THOMAS: Quite. Dinner is at six, Mr. Powers. Will there be anything else?

KENNY POWERS: Hey, speaking of tea, can you score me a couple grams of opium and a hookah? Strictly for, you know, medicinal purposes.

_  _

[INT. DRAWING ROOM – EVENING]

(The Crawley family and guests mingle about, having retired after dinner. Kenny and Cora, Countess of Grantham, are locked in conversation)

KENNY POWERS: (letting out an impressively deep belch) Damn, that was some fine mutton.

CORA, COUNTESS OF GRANTHAM: (clearly enchanted) Please don’t think me to forward, Mr. Powers, but I have to remark, you strike me as a thoroughly modern man.

KENNY POWERS: (suavely, with a wink, perceiving a come-on) How you doin?

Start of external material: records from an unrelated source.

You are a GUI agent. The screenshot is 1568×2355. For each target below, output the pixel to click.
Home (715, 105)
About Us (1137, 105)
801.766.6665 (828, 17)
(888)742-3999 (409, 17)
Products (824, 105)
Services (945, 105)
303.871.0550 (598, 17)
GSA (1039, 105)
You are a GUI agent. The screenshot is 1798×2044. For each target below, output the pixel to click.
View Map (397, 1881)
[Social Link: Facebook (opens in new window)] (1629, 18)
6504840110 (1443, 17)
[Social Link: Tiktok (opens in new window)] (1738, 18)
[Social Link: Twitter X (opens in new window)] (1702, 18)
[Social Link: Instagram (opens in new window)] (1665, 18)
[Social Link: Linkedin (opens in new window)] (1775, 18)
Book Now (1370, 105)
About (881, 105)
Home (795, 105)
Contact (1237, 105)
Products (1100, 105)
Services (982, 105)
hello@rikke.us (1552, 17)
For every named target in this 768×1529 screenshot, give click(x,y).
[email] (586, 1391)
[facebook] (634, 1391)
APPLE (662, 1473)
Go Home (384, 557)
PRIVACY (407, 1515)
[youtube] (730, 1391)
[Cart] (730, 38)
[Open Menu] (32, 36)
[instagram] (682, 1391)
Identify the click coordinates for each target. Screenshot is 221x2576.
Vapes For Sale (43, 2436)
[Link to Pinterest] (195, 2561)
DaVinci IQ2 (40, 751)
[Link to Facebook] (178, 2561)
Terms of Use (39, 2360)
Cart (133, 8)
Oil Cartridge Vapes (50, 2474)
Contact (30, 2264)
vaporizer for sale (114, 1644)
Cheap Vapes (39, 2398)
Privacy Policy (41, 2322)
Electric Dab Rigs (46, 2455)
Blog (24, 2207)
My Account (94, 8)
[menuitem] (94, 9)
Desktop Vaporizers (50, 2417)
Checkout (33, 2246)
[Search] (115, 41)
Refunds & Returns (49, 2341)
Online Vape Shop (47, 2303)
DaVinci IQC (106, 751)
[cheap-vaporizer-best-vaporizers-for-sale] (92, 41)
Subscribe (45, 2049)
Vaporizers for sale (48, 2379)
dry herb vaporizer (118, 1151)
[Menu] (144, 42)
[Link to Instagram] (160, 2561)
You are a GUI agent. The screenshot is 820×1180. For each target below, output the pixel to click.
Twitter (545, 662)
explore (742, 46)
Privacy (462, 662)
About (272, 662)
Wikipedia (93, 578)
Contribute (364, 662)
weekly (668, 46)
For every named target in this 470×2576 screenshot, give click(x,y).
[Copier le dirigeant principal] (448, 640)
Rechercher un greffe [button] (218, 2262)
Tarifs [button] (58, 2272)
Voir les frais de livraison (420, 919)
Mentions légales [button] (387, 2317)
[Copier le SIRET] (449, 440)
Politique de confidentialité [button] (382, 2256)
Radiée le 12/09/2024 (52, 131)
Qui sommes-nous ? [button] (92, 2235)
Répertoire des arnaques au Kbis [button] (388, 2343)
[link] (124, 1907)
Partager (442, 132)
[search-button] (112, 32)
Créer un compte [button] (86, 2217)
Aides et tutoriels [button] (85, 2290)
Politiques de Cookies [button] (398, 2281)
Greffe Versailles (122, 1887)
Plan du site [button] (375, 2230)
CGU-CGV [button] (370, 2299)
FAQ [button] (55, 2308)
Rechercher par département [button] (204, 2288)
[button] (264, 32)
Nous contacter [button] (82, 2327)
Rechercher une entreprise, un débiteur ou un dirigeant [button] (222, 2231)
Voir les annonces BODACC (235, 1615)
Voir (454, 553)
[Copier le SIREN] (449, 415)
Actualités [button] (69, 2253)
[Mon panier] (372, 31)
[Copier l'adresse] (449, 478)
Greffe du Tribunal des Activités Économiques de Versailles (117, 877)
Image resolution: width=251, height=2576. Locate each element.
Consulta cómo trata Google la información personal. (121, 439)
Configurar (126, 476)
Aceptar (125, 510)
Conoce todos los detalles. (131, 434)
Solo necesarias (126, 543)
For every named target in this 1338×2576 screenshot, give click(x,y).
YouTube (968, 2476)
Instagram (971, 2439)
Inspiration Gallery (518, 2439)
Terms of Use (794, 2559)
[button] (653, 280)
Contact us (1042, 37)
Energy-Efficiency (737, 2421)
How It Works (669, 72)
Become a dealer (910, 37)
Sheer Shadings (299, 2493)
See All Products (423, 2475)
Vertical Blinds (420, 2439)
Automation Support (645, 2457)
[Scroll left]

CORA, COUNTESS OF GRANTHAM: (cheeks flushing) You wear your hair in a most unusual style. Conventionally kept on top but long in the back, forming a sort of neck blanket. It brings to mind the mane of a fiery Arabian stallion I once rode.

KENNY POWERS: It’s called a ‘mullet’. Affairs of the estate in front, ruttin’ with the scullery maid in back. You look like you could use another drink.

(whistling at Thomas)

Tommy! My fair lady here has a hollow leg. Jameson’s, double shot. Make it fucking snappy!

_  _

[INT. LIBRARY - DAY]

(The telephone, recently invented and newly installed at Downton, is ringing. Mr. Carson, at first startled by the sound, clears his throat. He answers with some trepidation.)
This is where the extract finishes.